UNITED STATES DISTRICT COURT FOR THE EASTERN DISTRICT OF NORTH CAROLINA WESTERN DIVISION
Jun 8, 2012
NO. 5:11-CT-3005-FL (E.D.N.C. Jun. 8, 2012)

Opinion

NO. 5:11-CT-3005-FL

06-08-2012

SEAN ROBERT FRANCIS AND DANIEL H. KING, Plaintiffs, v. TRACY JOHNS; DEBORAH A. GONZALES; CANDICE GREGORY; KAREN STEINOUR; AND THE FEDERAL BUREAU OF PRISONS, Defendants.


ORDER

This matter comes before the court on the motion to dismiss, or in the alterative, motion for summary judgment (DE # 29) pursuant to Federal Rule of Civil Procedure 56 filed by defendants the Federal Bureau of Prisons ("BOP"), Deborah A. Gonzales ("Gonzales"), Candice Gregory ("Gregory"), Tracy Johns ("Johns"), and Karen Steinour ("Steinour"). Also before the court are the motion for a restraining order (DE # 33) and motion to amend (DE # 34) filed by plaintiff Daniel H. King ("King"). King did not respond to defendants' motion and defendants did not respond to King's motions. In this posture, these matters are ripe for adjudication. For the following reasons, the court denies defendants' motion for summary judgment and plaintiff's motion for a temporary restraining order. The court, however, grants plaintiff's motion to amend.

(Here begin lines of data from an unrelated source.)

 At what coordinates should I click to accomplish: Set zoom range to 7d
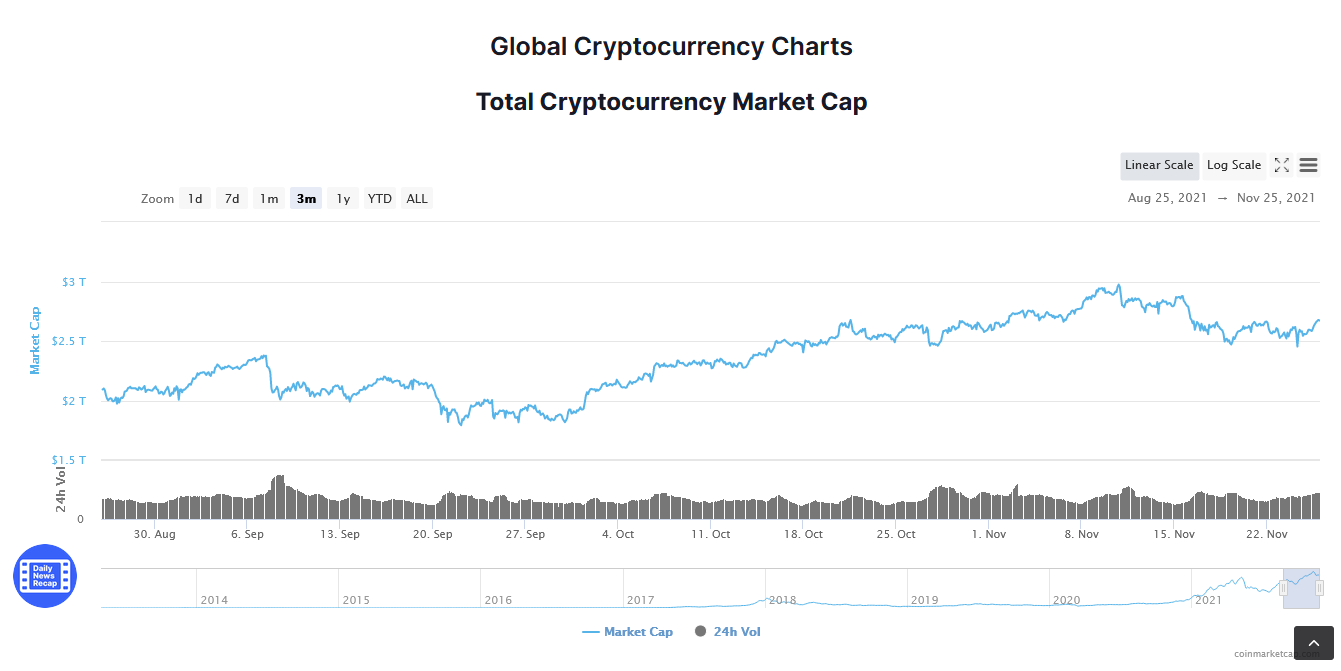click(232, 199)
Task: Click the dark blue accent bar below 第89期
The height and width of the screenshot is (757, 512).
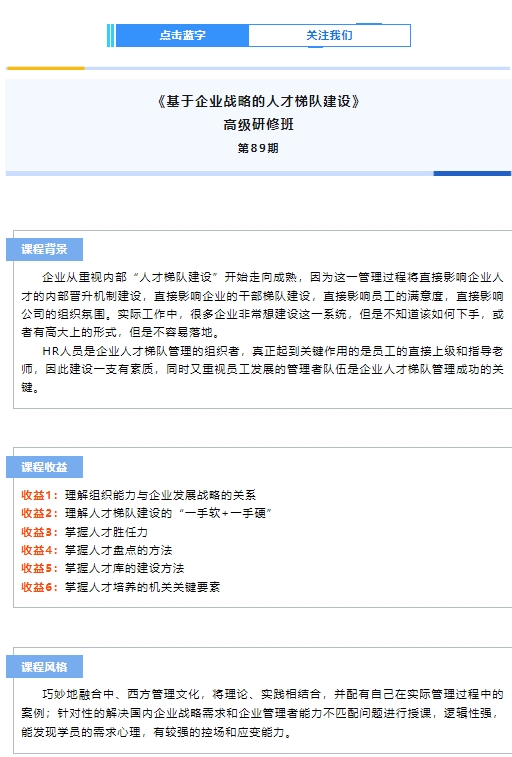Action: tap(472, 173)
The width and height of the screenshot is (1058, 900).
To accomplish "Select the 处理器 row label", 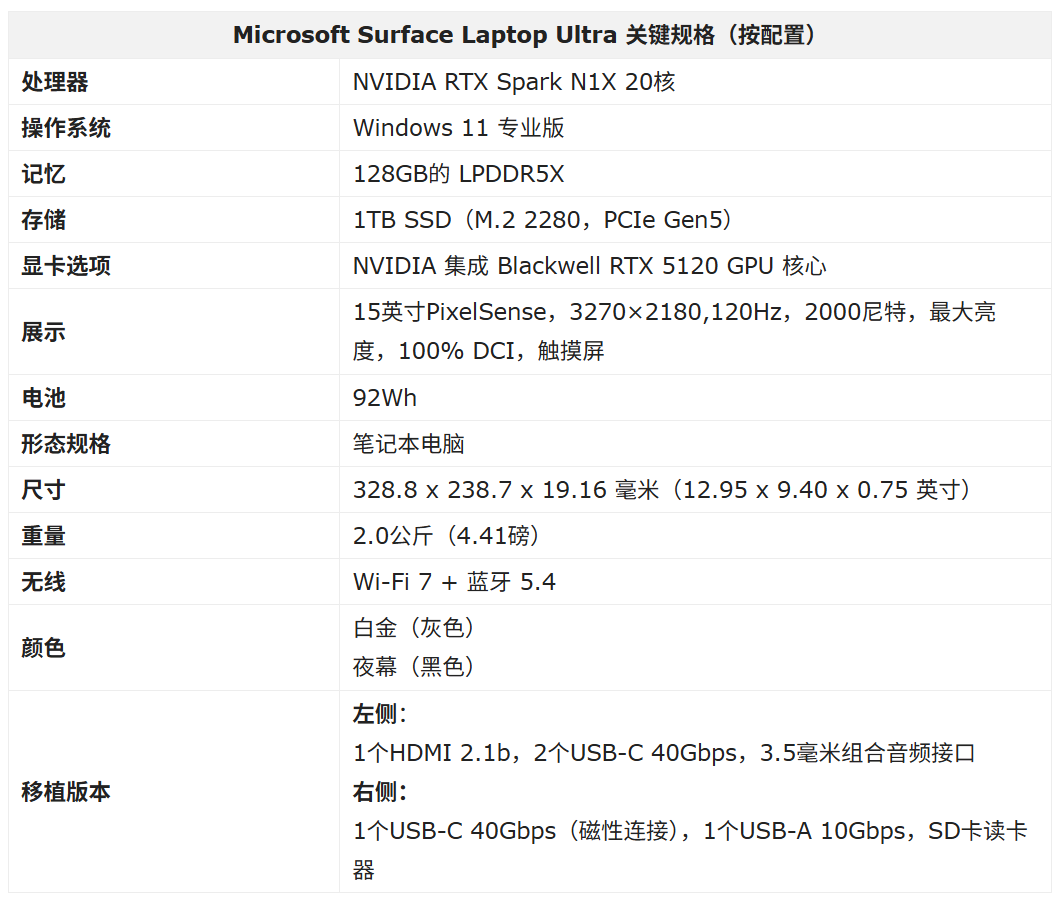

Because defendants attached matters that are outside of the pleadings, the court construes their motion as a motion for summary judgment.

STATEMENT OF THE CASE

On January 14, 2011, King and plaintiff Sean Robert Francis ("Francis"), civil detainees, confined at the Federal Correctional Complex in Butner, North Carolina ("Butner") awaiting a hearing on the government's petition for their commitment pursuant to 18 U.S.C. § 4248, filed this action pursuant to Bivens v. Six Unknown Named Agents of the Federal Bureau of Narcotics, 403 U.S. 388 (1971). Plaintiffs raised multiple claims arising from their detention at Butner, and their conditions of confinement. The court subsequently granted Francis' motion for voluntary dismissal.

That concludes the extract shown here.